*Exercise input*:
....................
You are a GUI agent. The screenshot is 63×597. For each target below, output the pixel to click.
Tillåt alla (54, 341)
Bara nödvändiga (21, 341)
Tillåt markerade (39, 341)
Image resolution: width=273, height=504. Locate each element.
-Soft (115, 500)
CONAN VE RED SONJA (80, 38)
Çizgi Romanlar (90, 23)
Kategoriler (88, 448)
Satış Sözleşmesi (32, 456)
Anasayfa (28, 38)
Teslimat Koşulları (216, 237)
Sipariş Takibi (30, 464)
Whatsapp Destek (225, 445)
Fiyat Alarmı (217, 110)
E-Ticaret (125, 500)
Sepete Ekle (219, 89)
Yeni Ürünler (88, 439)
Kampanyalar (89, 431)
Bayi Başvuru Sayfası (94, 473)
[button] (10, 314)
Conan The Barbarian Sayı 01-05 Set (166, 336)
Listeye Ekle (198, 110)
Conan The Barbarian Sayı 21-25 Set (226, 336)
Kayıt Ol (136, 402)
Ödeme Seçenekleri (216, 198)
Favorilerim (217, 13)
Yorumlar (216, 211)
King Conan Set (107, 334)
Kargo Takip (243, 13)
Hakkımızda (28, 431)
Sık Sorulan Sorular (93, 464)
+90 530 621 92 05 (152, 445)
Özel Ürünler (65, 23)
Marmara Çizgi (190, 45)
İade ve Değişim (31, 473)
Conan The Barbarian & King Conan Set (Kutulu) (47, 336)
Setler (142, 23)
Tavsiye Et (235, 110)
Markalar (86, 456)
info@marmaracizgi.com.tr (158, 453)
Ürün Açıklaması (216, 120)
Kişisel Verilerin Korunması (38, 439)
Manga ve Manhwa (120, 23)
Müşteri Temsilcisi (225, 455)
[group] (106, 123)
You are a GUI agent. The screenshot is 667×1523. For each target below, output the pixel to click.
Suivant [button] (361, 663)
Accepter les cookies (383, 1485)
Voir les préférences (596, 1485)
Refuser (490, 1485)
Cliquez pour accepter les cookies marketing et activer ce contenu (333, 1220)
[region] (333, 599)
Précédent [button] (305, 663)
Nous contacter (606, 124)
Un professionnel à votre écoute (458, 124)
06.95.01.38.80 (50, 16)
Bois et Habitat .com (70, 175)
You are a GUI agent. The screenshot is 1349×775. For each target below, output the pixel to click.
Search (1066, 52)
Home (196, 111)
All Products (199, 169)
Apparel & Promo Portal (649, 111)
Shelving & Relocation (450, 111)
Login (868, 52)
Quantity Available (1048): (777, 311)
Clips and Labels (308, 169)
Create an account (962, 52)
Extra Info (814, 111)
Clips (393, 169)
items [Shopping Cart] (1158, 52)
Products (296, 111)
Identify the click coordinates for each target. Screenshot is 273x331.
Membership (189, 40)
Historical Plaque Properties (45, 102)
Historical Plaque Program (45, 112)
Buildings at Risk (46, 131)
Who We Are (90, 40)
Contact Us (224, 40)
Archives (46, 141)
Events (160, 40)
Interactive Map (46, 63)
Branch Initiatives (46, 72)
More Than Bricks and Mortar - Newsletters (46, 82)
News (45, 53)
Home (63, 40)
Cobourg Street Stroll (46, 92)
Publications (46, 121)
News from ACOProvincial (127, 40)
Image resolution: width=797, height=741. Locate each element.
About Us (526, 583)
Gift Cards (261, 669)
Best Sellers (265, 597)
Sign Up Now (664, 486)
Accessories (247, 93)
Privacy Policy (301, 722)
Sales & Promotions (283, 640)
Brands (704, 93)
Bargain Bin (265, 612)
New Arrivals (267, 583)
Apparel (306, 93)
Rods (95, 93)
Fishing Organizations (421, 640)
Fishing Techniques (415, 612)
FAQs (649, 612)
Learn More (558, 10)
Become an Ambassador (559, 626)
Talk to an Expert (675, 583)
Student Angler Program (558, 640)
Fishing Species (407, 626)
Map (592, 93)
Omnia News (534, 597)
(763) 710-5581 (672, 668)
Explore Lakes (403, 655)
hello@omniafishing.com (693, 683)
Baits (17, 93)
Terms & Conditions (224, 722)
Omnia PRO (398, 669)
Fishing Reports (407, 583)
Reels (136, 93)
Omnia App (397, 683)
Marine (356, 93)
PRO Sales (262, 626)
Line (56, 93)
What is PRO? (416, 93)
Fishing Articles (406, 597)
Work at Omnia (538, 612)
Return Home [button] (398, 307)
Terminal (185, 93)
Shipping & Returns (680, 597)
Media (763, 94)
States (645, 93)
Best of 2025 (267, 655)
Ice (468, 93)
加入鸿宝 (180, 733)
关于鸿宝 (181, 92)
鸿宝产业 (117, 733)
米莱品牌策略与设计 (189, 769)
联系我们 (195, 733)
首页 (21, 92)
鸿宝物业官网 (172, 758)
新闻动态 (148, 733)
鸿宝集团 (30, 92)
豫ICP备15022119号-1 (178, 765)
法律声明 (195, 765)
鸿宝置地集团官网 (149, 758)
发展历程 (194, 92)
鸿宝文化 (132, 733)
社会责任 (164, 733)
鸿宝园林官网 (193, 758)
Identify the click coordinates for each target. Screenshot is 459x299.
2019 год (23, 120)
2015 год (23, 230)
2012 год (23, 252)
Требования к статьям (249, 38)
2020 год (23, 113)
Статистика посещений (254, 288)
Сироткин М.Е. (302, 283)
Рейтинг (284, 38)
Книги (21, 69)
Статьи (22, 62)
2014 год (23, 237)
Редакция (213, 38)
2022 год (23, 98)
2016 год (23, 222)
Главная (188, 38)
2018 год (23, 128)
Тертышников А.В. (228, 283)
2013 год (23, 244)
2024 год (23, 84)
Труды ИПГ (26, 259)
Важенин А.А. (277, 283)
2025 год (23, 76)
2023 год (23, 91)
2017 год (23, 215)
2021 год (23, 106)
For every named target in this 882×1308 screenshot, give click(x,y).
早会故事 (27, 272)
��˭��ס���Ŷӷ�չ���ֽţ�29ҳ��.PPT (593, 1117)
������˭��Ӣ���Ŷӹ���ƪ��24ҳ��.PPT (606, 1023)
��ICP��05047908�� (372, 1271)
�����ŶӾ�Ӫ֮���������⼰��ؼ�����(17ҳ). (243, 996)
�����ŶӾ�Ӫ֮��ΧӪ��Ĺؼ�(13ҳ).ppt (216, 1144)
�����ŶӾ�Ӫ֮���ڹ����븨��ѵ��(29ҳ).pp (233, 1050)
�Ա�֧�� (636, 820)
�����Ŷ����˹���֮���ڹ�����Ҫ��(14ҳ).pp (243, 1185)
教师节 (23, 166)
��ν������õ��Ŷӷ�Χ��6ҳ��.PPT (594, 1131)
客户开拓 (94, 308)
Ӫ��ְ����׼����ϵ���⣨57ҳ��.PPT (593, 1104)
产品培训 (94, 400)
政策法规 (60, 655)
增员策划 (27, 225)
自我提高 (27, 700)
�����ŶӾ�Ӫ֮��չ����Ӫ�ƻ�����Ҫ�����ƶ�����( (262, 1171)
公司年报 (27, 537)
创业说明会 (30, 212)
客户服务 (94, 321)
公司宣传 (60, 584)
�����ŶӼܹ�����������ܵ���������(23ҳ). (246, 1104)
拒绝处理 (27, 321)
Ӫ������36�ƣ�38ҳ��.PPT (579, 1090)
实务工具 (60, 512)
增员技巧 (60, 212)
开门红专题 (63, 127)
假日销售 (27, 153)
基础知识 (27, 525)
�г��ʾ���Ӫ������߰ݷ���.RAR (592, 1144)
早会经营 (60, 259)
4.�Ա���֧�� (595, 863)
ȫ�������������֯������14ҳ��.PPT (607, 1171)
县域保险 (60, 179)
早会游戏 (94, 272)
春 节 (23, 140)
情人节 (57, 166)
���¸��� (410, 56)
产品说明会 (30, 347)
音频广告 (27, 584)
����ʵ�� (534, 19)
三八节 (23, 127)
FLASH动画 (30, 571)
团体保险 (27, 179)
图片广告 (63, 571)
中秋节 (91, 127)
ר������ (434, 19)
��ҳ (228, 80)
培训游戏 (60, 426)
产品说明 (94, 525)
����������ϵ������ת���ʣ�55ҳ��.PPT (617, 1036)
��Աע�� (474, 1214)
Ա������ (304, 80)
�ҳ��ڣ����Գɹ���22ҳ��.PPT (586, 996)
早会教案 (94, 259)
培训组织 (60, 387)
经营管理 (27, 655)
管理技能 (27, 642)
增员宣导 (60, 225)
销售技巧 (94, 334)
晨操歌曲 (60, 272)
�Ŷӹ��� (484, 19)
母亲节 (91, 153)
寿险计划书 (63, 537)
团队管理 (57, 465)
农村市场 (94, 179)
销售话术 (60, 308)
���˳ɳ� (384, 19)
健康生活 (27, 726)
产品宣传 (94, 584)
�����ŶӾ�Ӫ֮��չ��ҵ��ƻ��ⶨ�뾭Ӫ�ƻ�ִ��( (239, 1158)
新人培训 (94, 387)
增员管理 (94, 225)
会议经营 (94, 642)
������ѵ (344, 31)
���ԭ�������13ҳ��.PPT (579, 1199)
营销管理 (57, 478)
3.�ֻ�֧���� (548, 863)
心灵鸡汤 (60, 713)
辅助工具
....................
Update the data from the line with "鸿宝物业官网 (172, 758)" to the line with "Тертышников А.В. (228, 283)" by changing "Редакция" to "Редколлегия" and leaving everything else the same. Give back only those lines.

*Response to the task*:
鸿宝物业官网 (172, 758)
新闻动态 (148, 733)
鸿宝集团 (30, 92)
豫ICP备15022119号-1 (178, 765)
法律声明 (195, 765)
鸿宝置地集团官网 (149, 758)
发展历程 (194, 92)
鸿宝文化 (132, 733)
社会责任 (164, 733)
鸿宝园林官网 (193, 758)
Identify the click coordinates for each target. Screenshot is 459x299.
2019 год (23, 120)
2015 год (23, 230)
2012 год (23, 252)
Требования к статьям (249, 38)
2020 год (23, 113)
Статистика посещений (254, 288)
Сироткин М.Е. (302, 283)
Рейтинг (284, 38)
Книги (21, 69)
Статьи (22, 62)
2014 год (23, 237)
Редколлегия (213, 38)
2022 год (23, 98)
2016 год (23, 222)
Главная (188, 38)
2018 год (23, 128)
Тертышников А.В. (228, 283)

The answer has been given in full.